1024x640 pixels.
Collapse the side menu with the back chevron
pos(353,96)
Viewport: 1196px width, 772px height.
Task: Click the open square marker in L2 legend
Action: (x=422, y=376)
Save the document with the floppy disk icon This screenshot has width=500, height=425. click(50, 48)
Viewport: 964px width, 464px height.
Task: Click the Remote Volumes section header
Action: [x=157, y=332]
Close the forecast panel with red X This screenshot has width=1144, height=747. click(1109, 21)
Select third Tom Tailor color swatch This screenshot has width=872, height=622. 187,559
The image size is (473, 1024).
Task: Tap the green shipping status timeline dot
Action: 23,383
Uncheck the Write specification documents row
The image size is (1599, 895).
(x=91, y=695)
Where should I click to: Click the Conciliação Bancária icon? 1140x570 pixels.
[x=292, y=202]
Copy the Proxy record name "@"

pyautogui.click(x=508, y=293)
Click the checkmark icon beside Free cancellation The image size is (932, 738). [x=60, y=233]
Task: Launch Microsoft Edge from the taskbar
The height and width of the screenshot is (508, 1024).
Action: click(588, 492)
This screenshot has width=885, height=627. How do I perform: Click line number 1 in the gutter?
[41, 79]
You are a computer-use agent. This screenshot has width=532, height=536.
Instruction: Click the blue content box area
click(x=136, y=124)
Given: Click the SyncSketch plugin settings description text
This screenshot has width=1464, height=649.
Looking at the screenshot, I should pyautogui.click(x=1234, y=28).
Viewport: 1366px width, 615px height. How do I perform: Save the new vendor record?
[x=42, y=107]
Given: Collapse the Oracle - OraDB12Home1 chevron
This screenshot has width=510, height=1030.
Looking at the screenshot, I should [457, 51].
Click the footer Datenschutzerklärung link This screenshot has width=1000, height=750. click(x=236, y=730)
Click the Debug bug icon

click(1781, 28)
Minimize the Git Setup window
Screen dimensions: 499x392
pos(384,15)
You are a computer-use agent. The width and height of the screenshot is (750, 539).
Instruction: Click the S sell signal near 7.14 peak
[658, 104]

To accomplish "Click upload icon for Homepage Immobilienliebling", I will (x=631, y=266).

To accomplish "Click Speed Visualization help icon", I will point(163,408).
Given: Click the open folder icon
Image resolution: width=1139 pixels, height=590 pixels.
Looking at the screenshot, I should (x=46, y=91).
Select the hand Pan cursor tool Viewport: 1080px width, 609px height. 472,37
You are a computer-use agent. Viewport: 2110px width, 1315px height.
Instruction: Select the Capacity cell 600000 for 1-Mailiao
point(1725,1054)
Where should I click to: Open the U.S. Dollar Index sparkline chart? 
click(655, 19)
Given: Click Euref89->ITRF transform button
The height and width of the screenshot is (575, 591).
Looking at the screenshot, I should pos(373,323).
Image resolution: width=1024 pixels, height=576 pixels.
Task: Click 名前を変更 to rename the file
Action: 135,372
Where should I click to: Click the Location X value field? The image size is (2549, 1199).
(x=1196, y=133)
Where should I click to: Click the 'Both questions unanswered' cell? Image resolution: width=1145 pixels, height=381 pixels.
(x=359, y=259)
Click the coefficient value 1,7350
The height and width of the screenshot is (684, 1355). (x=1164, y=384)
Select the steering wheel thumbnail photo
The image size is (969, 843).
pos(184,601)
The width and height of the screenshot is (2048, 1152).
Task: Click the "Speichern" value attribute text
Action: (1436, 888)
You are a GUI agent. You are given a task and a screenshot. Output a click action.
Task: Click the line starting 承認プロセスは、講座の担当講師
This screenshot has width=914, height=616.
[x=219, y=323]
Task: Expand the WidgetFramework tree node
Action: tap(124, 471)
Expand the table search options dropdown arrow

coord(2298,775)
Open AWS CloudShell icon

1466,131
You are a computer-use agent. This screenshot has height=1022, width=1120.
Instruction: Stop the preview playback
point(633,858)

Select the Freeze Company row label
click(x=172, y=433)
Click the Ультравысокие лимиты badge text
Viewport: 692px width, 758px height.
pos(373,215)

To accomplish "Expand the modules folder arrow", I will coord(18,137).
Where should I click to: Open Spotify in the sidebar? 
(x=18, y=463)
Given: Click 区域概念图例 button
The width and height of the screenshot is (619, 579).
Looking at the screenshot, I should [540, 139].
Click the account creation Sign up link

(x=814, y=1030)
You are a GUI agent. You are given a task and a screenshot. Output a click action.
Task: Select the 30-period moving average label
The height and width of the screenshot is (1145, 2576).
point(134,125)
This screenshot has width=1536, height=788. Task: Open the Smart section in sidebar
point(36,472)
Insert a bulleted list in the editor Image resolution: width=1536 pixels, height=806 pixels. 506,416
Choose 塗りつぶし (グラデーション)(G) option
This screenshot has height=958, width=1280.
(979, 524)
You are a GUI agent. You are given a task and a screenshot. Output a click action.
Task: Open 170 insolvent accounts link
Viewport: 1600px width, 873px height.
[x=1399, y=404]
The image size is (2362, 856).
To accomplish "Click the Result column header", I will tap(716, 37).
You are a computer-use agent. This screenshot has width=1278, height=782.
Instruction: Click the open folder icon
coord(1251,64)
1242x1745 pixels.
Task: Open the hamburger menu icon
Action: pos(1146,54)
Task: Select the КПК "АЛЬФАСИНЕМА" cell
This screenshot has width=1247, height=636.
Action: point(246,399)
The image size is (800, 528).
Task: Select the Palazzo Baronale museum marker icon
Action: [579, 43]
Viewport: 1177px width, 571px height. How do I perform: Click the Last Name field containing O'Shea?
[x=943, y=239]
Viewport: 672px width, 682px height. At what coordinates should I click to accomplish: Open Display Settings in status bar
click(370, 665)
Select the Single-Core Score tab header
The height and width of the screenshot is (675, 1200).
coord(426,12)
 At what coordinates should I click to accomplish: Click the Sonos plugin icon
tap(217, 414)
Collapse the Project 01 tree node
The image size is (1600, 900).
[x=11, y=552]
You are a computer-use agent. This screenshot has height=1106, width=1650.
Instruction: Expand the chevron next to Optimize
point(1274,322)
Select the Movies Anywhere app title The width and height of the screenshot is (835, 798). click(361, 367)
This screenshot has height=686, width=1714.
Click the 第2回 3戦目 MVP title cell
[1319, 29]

————————

Aim of the task
Retype the items from the line with "Where should I click to: Open the" to the line with "Insert a bulleted", both included, without changing anything.

Result of the task
Where should I click to: Open the U.S. Dollar Index sparkline chart? 
click(655, 19)
Given: Click Euref89->ITRF transform button
The height and width of the screenshot is (575, 591).
Looking at the screenshot, I should pos(373,323).
Image resolution: width=1024 pixels, height=576 pixels.
Task: Click 名前を変更 to rename the file
Action: 135,372
Where should I click to: Click the Location X value field? The image size is (2549, 1199).
(x=1196, y=133)
Where should I click to: Click the 'Both questions unanswered' cell? Image resolution: width=1145 pixels, height=381 pixels.
(x=359, y=259)
Click the coefficient value 1,7350
The height and width of the screenshot is (684, 1355). (x=1164, y=384)
Select the steering wheel thumbnail photo
The image size is (969, 843).
pos(184,601)
The width and height of the screenshot is (2048, 1152).
Task: Click the "Speichern" value attribute text
Action: (1436, 888)
You are a GUI agent. You are given a task and a screenshot. Output a click action.
Task: Click the line starting 承認プロセスは、講座の担当講師
This screenshot has width=914, height=616.
[x=219, y=323]
Task: Expand the WidgetFramework tree node
Action: tap(124, 471)
Expand the table search options dropdown arrow

coord(2298,775)
Open AWS CloudShell icon

1466,131
You are a computer-use agent. This screenshot has height=1022, width=1120.
Instruction: Stop the preview playback
point(633,858)

Select the Freeze Company row label
click(x=172, y=433)
Click the Ультравысокие лимиты badge text
Viewport: 692px width, 758px height.
pos(373,215)

To accomplish "Expand the modules folder arrow", I will coord(18,137).
Where should I click to: Open Spotify in the sidebar? 
(x=18, y=463)
Given: Click 区域概念图例 button
The width and height of the screenshot is (619, 579).
Looking at the screenshot, I should [540, 139].
Click the account creation Sign up link

(x=814, y=1030)
You are a GUI agent. You are given a task and a screenshot. Output a click action.
Task: Select the 30-period moving average label
The height and width of the screenshot is (1145, 2576).
point(134,125)
This screenshot has width=1536, height=788. Task: Open the Smart section in sidebar
point(36,472)
Insert a bulleted list in the editor Image resolution: width=1536 pixels, height=806 pixels. 506,416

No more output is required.